In reference to the racism claim, I will quote Inigo Montoya, "I do not think it means what you think it means." He made two statements that while may "hurt someone's feelings" aren't racist just because they involve a minority. I don't think not wanting to miss work because you can't afford to get sick in only a hispanic problem in our industry. Also, as much as the truth may hurt there is a lot of illegal labor in this country, and naturally a portion of that would be in service industries like food service. I remember how long it took me to get a line cook job near the city, even with my experience and degree because there was an abundance of under the table work being done by hispanics. I didn't hate or blame them for this, it just was what it was and simply pointing this out does not make anyone a racist.


----------



## halb (May 25, 2015)

Seoul Food said:


> In reference to the racism claim, I will quote Inigo Montoya, "I do not think it means what you think it means." He made two statements that while may "hurt someone's feelings" aren't racist just because they involve a minority. I don't think not wanting to miss work because you can't afford to get sick in only a hispanic problem in our industry. Also, as much as the truth may hurt there is a lot of illegal labor in this country, and naturally a portion of that would be in service industries like food service. I remember how long it took me to get a line cook job near the city, even with my experience and degree because there was an abundance of under the table work being done by hispanics. I didn't hate or blame them for this, it just was what it was and simply pointing this out does not make anyone a racist.


Exactly. Just a statement of facts. I don't know of many in this industry (not just Hispanics) that get sick days so coming to work while sick is a given because you can't afford to lose even one paycheck. Some who are illegal have told me that they are very fearful of Trump. They are afraid that winding up in the hospital with no insurance to pay their bills will get them deported. They want nothing to do with authorities or law enforcement and will go out of their way to avoid them. I'm actually very sympathetic towards Hispanics. They come here with nothing and bust their asses, not like kids and a lot of other people from this Country. I can honestly say that those I know are an asset to this Country, legal or illegal.


----------



## linecookliz (Jun 8, 2017)

Seoul Food said:


> In reference to the racism claim, I will quote Inigo Montoya, "I do not think it means what you think it means." He made two statements that while may "hurt someone's feelings" aren't racist just because they involve a minority. I don't think not wanting to miss work because you can't afford to get sick in only a hispanic problem in our industry. Also, as much as the truth may hurt there is a lot of illegal labor in this country, and naturally a portion of that would be in service industries like food service. I remember how long it took me to get a line cook job near the city, even with my experience and degree because there was an abundance of under the table work being done by hispanics. I didn't hate or blame them for this, it just was what it was and simply pointing this out does not make anyone a racist.

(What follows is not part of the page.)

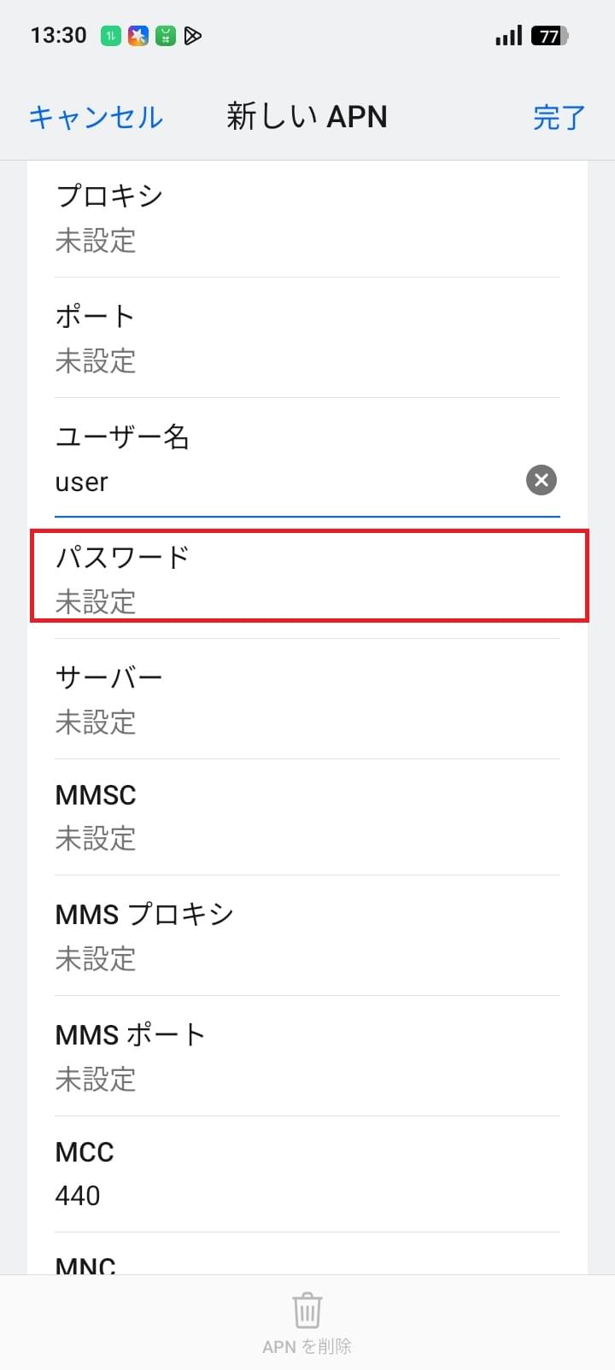615x1370 pixels.
Task: Tap the green shopping bag notification icon
Action: click(164, 36)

Then you go on to give a whole paragraph on why it isn't racist is what people whom are being defensive do.


----------



## linecookliz (Jun 8, 2017)

Seoul Food said:


> In reference to the racism claim, I will quote Inigo Montoya, "I do not think it means what you think it means." He made two statements that while may "hurt someone's feelings" aren't racist just because they involve a minority. I don't think not wanting to miss work because you can't afford to get sick in only a hispanic problem in our industry. Also, as much as the truth may hurt there is a lot of illegal labor in this country, and naturally a portion of that would be in service industries like food service. I remember how long it took me to get a line cook job near the city, even with my experience and degree because there was an abundance of under the table work being done by hispanics. I didn't hate or blame them for this, it just was what it was and simply pointing this out does not make anyone a racist.


I see no reason whatsoever you felt the need to turn a simple question into a political debate. I'm guessing it is because none of your friends nor family are buying the crap you're trying to sell neither. So you have to resort to an online community (about cooking of all things) to get someone to listen to you. The only other person who agrees with you is another white male. Then to top it off you add ethnicity into the mix. Then what, expect everyone to agree and feed your tiny ego? Just because I happen to be female does not mean my feelings were hurt. In order for that to occur I have to care about you. Please continue to go out in public without a mask, and while you're at it go to a large gathering. My ignorance overload is at capacity for the day. Happy 4th...


----------



## halb (May 25, 2015)

linecookliz said:


> The only other person who agrees with you is another white male. Then to top it off you add ethnicity into the mix. Then what, expect everyone to agree and feed your tiny ego? Just because I happen to be female...


Wow, looks like you hit all the cards with that one. Race, ethnicity, gender. I love you too.


----------



## Seoul Food (Sep 17, 2018)

linecookliz said:


> I see no reason whatsoever you felt the need to turn a simple question into a political debate. I'm guessing it is because none of your friends nor family are buying the crap you're trying to sell neither. So you have to resort to an online community (about cooking of all things) to get someone to listen to you. The only other person who agrees with you is another white male. Then to top it off you add ethnicity into the mix. Then what, expect everyone to agree and feed your tiny ego? Just because I happen to be female does not mean my feelings were hurt. In order for that to occur I have to care about you. Please continue to go out in public without a mask, and while you're at it go to a large gathering. My ignorance overload is at capacity for the day. Happy 4th...


If you reread my post I never mention any politics in it at all. I'm simply saying that calling any discussion about non whites "racist" kind of defeats the whole purpose of open discussion to fix actual racism. Racism and stereotypes are two completely different things and get mixed together a lot. No one here said anything about your gender, yet you make statements about Halb, myself and my family. You can't go around calling people names and then get indignant when they call you out on it. If you want to have an actual discussion about the points that were brought up, great, but just shooting everyone else down with labels does nothing for the discussion.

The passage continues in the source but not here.